Panorama from Battlesbury Hill, with medieval strip lynchets on the edge of Salisbury Plain, in Wiltshire, UK

I want to give you a couple of examples of Canning’s lovely prose. Here are the opening lines of the book:

‘It had been raining all night, and all the morning; raining hard all over Dorset, Wiltshire and Hampshire. It was a cold February rain, filling the ditches, swelling the rivers, and stripping the few dead leaves that still clung to the trees. It made quagmires of the cow treads at the field gates, spouted over blocked gutters, and flooded the low-lying roads so that passing cars sent up bow waves of spray and soaked unlucky passers-by.’

And here is Canning writing about Yarra:

‘She went up the river and stopped to drink where a small carrier stream came into the main stream over a low waterfall. In the woods higher up the river she marked the movement of a cock pheasant foraging among the dead leaves. She covered twenty yards of ground before the bird saw her. It took off too late and was brought down in a burst of feathers by one sweep of her taloned right forepaw. She ate.’

The Runaways is a touching story of survival and friendship. It’s obviously a bit dated now, but I’m happy to say that I had a wonderful time revisiting this book. It’s a simple story, a book aimed at children, but I am sure anyone would enjoy it; especially if you like nature writing. Author Victor Canning writes beautifully about the wildlife and scenery of early 1970s England. He also writes some memorable characters–probably one of the reasons I remember the book after so many years. I was rooting for both Smiler and Yarra during the story, a sign of good writing by the author in that he made me care about them both. Recommended!

There are two more books Victor Canning wrote featuring the character Smiler. I bought the next book Flight of the Grey Goose and will be reading it soon.

Thanks so much for reading!

-Wakizashi, *enjoying some beautiful October sunshine.*


9 thoughts on “The Runaways (1972) by Victor Canning

    • He isn’t a famous author anymore but was apparently popular in his day.

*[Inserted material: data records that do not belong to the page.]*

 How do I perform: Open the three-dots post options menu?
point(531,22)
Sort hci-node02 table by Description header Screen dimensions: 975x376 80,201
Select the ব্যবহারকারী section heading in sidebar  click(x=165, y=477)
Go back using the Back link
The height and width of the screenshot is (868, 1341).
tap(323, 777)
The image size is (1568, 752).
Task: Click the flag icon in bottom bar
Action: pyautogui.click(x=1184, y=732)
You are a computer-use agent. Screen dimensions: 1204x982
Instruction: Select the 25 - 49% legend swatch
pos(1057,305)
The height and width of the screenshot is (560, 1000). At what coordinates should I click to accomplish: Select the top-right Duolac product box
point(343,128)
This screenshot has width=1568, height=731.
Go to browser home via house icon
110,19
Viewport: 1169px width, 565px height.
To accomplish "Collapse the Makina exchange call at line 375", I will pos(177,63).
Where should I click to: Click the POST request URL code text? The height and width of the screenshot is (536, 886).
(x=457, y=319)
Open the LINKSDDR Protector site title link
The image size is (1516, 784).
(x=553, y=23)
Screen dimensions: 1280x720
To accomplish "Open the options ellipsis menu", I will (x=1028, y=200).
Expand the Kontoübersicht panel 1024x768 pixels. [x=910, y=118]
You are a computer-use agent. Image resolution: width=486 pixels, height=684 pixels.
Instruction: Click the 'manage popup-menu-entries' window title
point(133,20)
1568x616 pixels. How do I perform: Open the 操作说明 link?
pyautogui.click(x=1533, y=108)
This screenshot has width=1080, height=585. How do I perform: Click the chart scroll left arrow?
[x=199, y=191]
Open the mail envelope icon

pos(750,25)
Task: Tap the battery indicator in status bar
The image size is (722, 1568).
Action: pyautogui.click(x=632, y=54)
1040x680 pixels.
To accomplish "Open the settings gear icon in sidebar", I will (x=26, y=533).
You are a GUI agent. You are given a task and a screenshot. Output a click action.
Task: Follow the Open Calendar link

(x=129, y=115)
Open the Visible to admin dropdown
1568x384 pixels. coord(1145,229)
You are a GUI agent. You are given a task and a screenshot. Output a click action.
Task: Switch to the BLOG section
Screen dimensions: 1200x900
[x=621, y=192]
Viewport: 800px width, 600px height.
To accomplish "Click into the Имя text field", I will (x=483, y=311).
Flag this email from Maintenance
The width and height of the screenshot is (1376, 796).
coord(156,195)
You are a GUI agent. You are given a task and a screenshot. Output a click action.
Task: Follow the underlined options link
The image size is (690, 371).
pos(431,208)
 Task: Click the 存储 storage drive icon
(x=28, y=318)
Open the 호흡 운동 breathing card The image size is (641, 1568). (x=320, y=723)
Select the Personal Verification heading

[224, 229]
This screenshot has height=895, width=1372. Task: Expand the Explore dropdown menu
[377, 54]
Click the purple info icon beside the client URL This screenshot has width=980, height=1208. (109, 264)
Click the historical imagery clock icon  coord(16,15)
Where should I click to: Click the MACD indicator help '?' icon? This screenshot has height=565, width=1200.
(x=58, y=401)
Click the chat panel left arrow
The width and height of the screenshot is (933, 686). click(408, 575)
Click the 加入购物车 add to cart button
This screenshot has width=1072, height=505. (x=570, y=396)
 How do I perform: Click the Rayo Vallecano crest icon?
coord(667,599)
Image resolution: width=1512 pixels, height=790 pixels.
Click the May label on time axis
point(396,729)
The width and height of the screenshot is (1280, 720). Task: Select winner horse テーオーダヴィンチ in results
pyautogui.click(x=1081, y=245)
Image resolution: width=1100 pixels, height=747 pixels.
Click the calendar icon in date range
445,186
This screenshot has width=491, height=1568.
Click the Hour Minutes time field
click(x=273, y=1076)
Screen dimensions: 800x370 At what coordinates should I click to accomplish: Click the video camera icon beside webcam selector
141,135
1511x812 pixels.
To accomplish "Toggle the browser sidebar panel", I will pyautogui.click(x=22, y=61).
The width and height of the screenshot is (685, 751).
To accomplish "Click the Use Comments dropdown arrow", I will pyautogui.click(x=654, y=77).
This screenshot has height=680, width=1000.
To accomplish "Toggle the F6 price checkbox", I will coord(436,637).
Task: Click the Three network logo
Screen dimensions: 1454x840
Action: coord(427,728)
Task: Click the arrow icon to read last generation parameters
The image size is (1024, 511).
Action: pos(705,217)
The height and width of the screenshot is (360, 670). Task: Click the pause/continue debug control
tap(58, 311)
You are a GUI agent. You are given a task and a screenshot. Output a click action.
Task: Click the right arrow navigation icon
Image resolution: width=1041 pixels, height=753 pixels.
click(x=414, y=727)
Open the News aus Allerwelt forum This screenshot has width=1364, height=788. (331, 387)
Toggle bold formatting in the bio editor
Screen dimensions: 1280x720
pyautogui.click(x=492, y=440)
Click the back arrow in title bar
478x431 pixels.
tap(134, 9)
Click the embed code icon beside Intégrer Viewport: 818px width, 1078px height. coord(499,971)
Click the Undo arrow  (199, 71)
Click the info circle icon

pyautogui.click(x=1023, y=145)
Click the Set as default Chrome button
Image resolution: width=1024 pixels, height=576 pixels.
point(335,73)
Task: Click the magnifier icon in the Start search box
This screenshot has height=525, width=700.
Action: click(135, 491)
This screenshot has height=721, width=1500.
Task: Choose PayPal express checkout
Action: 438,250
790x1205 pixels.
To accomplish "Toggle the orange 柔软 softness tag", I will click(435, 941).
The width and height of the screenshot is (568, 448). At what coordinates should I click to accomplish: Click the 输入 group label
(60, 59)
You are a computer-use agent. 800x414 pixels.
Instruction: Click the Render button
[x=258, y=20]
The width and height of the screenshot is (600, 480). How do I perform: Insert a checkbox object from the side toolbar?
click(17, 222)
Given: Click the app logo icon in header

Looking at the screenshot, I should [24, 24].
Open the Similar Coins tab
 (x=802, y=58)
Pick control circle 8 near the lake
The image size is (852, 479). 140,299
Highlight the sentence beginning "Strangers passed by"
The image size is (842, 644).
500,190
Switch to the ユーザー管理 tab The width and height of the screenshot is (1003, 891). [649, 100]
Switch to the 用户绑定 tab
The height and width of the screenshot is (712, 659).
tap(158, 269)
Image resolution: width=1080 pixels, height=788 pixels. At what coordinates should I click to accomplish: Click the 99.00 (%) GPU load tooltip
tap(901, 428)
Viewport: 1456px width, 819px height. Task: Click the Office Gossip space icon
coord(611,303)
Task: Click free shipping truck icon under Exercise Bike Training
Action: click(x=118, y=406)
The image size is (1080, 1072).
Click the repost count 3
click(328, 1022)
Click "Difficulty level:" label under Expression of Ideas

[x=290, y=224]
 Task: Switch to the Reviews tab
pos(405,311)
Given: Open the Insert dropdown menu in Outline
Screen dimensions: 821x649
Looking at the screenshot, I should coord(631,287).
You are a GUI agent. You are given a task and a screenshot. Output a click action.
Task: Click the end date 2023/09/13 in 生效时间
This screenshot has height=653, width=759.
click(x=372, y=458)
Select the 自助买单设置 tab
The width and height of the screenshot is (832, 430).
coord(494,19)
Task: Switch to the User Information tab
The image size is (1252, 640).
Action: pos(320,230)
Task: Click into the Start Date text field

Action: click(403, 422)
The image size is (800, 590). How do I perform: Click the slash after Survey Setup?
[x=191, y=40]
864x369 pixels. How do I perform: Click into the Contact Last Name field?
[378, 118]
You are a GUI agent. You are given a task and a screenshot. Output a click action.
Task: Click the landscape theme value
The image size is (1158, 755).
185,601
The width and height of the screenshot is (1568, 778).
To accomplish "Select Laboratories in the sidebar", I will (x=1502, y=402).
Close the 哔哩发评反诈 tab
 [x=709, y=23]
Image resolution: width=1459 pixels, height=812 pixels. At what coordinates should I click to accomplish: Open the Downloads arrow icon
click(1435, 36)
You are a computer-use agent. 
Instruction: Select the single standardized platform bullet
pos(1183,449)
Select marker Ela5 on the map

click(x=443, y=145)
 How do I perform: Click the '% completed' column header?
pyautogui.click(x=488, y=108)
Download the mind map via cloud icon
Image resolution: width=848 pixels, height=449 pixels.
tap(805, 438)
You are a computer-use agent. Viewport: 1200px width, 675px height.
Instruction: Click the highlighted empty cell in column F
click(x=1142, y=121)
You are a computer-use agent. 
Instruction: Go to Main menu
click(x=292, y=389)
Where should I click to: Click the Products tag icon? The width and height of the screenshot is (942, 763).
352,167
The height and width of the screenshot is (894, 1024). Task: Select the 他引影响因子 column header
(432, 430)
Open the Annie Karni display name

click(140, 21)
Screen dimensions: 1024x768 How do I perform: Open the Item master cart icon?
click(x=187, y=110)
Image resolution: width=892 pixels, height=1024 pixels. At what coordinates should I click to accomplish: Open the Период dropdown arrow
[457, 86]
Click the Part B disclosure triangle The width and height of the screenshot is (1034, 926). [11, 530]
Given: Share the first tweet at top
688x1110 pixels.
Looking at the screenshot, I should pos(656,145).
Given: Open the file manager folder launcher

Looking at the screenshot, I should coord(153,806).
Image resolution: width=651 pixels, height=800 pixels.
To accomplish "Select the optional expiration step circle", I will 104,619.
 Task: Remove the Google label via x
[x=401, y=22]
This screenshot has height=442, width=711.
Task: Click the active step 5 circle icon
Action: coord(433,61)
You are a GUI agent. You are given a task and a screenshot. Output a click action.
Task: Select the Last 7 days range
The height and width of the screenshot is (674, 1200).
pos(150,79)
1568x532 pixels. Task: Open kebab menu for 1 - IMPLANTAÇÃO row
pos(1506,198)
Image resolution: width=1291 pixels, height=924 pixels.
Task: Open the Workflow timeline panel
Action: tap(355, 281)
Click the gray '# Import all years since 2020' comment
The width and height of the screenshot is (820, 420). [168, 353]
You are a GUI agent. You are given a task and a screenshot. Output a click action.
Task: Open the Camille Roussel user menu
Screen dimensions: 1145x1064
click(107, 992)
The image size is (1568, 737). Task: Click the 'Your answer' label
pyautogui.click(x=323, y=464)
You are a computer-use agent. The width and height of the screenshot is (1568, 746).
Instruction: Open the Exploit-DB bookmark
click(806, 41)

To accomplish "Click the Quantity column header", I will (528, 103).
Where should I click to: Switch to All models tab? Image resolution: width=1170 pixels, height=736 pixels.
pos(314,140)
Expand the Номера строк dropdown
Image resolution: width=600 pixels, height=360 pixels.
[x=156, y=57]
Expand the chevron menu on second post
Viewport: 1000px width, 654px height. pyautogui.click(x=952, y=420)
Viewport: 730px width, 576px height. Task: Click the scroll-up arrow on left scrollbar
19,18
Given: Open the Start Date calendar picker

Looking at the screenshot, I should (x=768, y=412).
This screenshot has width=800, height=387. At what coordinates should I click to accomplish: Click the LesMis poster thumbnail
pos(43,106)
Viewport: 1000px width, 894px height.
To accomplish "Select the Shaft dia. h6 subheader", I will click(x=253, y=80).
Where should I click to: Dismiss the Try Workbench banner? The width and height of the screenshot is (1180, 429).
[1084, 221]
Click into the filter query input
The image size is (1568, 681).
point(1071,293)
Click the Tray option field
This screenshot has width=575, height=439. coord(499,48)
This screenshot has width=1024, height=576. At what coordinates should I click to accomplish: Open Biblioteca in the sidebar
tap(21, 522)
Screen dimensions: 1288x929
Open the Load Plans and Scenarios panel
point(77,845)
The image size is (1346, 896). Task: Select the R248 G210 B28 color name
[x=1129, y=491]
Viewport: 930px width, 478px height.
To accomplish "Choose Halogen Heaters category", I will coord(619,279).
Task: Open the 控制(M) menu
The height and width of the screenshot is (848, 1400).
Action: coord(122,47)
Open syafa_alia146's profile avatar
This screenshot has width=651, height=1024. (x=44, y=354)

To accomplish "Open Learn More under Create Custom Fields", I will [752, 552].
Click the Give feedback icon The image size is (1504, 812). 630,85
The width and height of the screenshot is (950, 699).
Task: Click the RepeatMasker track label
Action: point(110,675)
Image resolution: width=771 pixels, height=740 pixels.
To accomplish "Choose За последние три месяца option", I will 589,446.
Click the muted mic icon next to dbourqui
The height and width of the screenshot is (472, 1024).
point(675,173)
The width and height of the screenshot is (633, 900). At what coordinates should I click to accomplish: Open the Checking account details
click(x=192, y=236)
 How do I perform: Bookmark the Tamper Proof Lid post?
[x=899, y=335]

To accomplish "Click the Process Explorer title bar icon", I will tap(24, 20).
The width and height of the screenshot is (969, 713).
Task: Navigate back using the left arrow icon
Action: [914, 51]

It’s funny what sticks with you from early school days, isn’t it? I don’t really care for the YA label either. I’d call it a story for all the family. 😀

      Liked by 1 person

  1. Glad to hear you enjoyed revisiting something you loved as a child. I’ve been slowly collecting as many of the old books that I can remember from my youth, hoping to reread them at some point and do as you did, see how they hold up for the adult in me. Granted, I don’t remember all that many from that age, but there are some that’ve stuck with me. The two most notable are probably A Cricket in Times Square and Mrs Frisby and the Rats of NIMH.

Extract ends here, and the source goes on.